• _Exercise objective_: Update the entries below by replacing "link" with "button" wherever it occurs. Keep every other word unchanged and leave the pictures out of your response.

• _Extracted records_:
* * * *
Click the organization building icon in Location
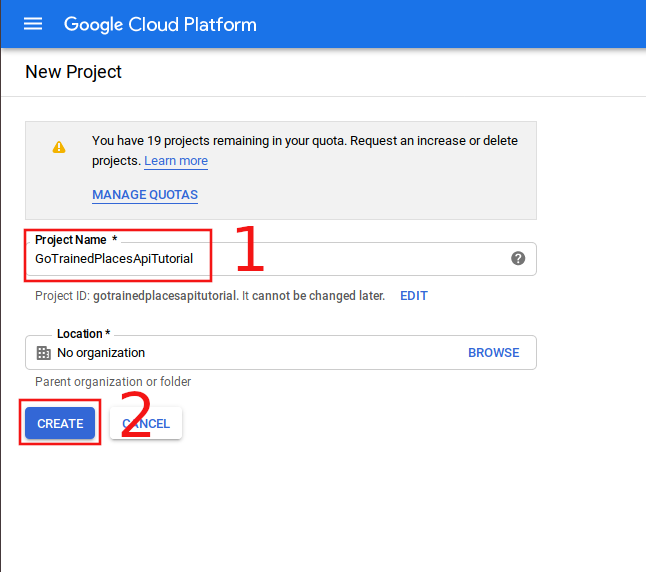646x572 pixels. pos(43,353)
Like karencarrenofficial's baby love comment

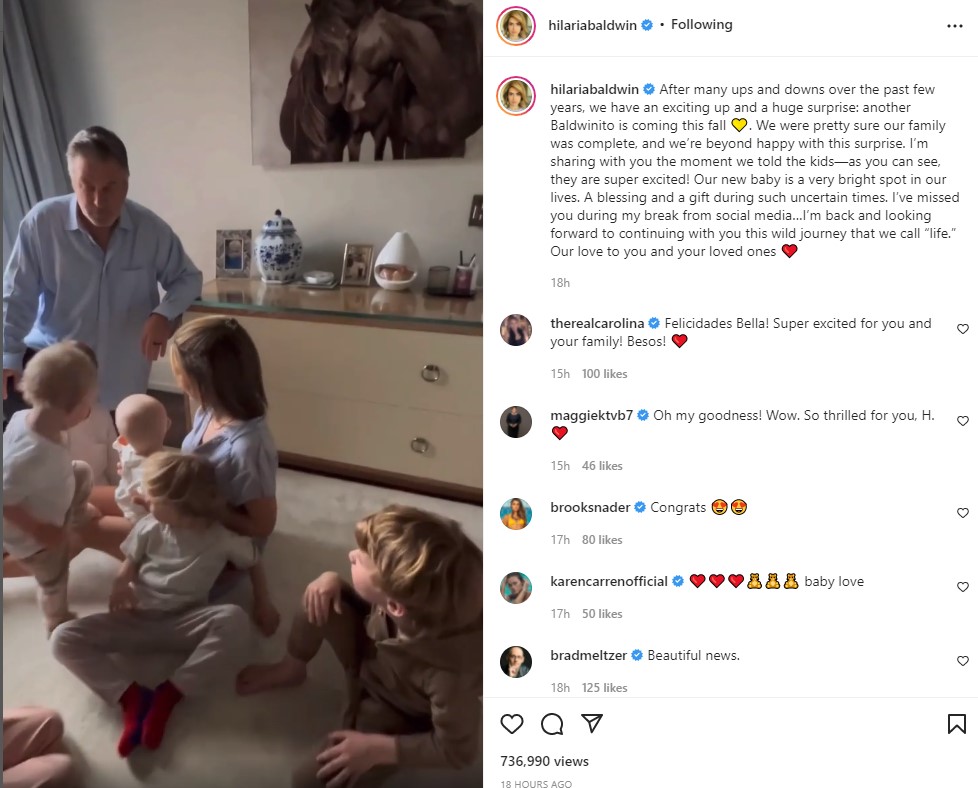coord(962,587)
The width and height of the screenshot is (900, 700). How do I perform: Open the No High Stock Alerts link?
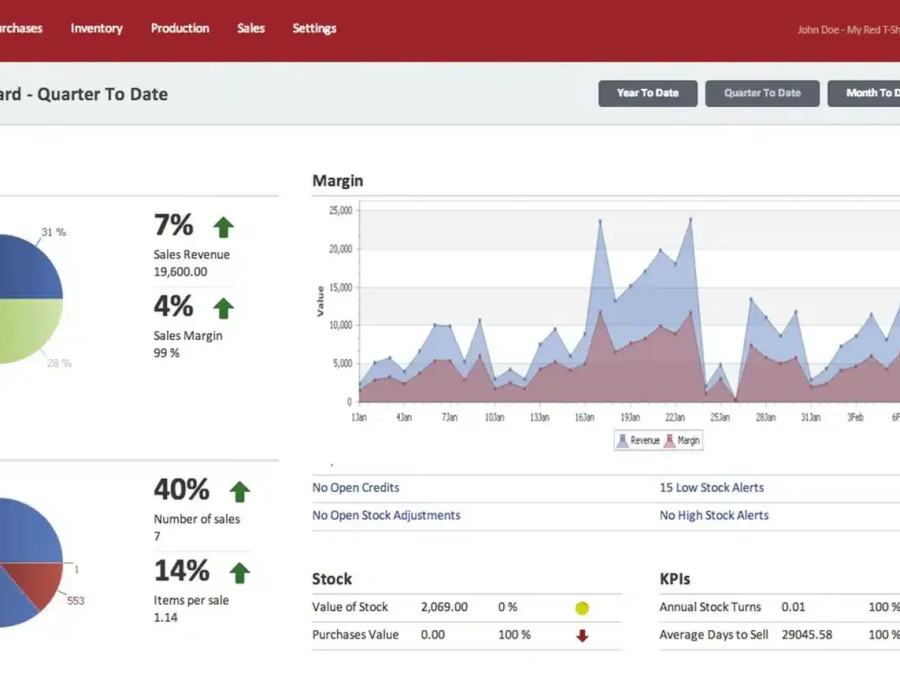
* * * *
• _Exercise output_:
Click the organization building icon in Location
646x572 pixels. pos(43,353)
Like karencarrenofficial's baby love comment

coord(962,587)
The width and height of the screenshot is (900, 700). How do I perform: Open the No High Stock Alerts button?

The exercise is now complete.